Auch in der Medienlandschaft entstand keine breite Diskussion bezüglich des raschen Wachstums der luxemburgischen Bevölkerung. Eine kritische Auseinandersetzung fand nicht statt. Stattdessen wurde ab September letzten Jahres mit Erfolg eine Diskussion zur anstehenden Steuerreform angefeuert. Es folgte eine medial geführte Debatte, in der die verschiedenen Stakeholder versuchten sich mit Ihren Forderungen und Vorschlägen für Steuerentlastungen gegenseitig zu übertrumpfen.

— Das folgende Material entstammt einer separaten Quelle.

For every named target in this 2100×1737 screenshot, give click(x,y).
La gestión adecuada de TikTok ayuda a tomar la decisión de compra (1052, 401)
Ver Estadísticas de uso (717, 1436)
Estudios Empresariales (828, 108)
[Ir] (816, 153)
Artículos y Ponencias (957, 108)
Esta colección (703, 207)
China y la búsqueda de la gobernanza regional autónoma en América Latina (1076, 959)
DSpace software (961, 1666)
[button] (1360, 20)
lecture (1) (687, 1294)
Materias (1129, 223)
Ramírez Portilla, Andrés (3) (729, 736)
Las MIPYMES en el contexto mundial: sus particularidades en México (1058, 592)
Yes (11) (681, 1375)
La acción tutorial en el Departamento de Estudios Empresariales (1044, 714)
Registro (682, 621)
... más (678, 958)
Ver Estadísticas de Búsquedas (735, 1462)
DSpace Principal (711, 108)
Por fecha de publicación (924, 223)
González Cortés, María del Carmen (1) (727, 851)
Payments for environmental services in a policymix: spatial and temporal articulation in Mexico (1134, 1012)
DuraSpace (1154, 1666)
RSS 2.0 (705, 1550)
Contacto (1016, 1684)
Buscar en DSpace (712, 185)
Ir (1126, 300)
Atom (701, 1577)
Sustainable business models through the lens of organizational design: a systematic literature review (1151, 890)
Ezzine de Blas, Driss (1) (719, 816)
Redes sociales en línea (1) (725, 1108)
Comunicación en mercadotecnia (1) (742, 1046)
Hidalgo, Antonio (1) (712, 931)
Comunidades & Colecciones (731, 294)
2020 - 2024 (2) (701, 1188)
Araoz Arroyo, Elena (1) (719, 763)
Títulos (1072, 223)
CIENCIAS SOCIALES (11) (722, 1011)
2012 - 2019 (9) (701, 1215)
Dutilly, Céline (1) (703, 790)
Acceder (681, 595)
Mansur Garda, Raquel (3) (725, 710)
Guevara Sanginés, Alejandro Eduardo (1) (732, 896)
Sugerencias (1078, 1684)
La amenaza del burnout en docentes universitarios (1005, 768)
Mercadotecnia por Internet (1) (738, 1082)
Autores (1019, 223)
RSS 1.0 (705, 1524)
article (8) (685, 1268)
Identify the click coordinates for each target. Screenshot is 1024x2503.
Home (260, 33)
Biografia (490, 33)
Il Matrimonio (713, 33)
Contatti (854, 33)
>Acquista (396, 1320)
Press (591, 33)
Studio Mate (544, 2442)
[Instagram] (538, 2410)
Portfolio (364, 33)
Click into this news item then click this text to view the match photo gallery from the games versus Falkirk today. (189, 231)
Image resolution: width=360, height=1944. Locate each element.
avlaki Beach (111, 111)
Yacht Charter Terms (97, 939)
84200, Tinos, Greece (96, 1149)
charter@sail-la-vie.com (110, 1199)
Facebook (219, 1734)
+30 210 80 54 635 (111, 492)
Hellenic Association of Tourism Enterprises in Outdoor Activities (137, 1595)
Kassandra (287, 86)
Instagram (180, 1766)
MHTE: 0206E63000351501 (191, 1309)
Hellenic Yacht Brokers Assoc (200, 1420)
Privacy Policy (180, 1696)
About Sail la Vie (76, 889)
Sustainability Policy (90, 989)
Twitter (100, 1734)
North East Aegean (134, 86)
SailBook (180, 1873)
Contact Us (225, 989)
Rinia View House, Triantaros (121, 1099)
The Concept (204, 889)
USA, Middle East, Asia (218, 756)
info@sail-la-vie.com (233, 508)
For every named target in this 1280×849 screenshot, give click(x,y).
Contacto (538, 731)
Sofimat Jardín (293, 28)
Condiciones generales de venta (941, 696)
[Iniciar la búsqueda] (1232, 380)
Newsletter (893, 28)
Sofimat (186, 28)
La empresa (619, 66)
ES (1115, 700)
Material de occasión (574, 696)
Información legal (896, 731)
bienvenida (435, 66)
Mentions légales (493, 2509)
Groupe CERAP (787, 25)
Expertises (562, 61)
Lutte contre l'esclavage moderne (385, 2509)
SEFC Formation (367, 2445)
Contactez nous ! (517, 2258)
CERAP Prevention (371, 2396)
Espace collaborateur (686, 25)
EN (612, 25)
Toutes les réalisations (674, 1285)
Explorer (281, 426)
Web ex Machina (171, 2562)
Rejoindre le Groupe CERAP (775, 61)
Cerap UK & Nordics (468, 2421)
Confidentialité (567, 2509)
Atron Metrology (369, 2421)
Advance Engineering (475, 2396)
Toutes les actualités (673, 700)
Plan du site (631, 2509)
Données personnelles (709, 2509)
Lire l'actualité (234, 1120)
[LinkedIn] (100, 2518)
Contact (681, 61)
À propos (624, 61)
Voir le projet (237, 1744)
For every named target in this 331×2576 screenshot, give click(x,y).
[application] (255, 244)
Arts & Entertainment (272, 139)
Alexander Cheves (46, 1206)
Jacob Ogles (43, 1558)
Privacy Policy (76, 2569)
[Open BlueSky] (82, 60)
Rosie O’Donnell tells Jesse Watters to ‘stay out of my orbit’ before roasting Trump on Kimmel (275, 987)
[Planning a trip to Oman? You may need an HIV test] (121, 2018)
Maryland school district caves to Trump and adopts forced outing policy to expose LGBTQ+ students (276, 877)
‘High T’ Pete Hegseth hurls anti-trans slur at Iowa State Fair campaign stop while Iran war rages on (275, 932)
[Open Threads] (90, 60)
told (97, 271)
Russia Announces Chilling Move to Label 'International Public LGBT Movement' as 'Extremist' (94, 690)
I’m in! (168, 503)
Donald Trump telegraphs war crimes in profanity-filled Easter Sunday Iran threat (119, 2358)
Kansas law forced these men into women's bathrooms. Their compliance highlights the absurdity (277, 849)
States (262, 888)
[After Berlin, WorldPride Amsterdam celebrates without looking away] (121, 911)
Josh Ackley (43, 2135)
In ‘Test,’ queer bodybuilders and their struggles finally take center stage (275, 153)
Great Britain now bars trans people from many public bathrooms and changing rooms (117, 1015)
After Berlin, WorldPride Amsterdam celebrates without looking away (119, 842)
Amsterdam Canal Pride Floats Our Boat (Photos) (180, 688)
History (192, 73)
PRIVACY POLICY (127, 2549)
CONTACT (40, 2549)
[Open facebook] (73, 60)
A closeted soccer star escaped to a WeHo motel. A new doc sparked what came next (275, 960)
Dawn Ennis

Die Rhetorik und die Argumente dieser Debatte erinnerten stark an jene im Vorfeld der Steuerreform von 2001/2002. Man muss jedoch bedenken, dass die sozio-ökonomische Situation in Luxemburg heute bedeutend anders ist, als sie es noch Anfang des neuen Jahrtausends war. So gab es im Jahr 2000 in Luxemburg ein Wirtschaftswachstum von sagenhaften 10,6% (OECD 2016). Die durchschnittliche Wachstumsrate lag in dieser Zeit (1995 bis 2007) bei ungefähr 5% pro Jahr (Chambre de commerce 2015). Im Jahre 2000 lag auch der Anteil der Arbeitssuchenden lediglich bei 2,3% (Statec 2015) und die Staatsschulden betrugen nur 0,06% des Bruttoinlandsproduktes (BIP) (IGF 2015). Zudem wies der Zentralstaat über Jahre hinweg einen deutlichen Überschuss auf. Folglich konnte sich der Staat zu dieser Zeit noch etwas mehr leisten, also auch großzügigere Steuerentlastungen für die Bürger (♀/♂).

Heute bietet sich uns jedoch ein deutlich getrübteres Bild. Die Arbeitslosenrate hat sich seit dem Jahr 2000 fast verdreifacht und liegt nun bei ungefähr 6,7% (Statec 2016). Zwar wurde die Schätzung für das Wirtschaftswachstum für das Jahr 2015 letztens wieder auf 4,7% erhöht (CE 2016), jedoch liegen die Staatschulden heute bei beinahe 24% des BIP (CNFP 2015). Dies kann zum Teil darauf zurückgeführt werden, dass insbesondere der Zentralstaat in den letzten 14 Jahren(!) ein – mit Ausnahme von 2007 – systematisches Defizit aufwies, d.h. mehr Geld ausgab, als er einnahm.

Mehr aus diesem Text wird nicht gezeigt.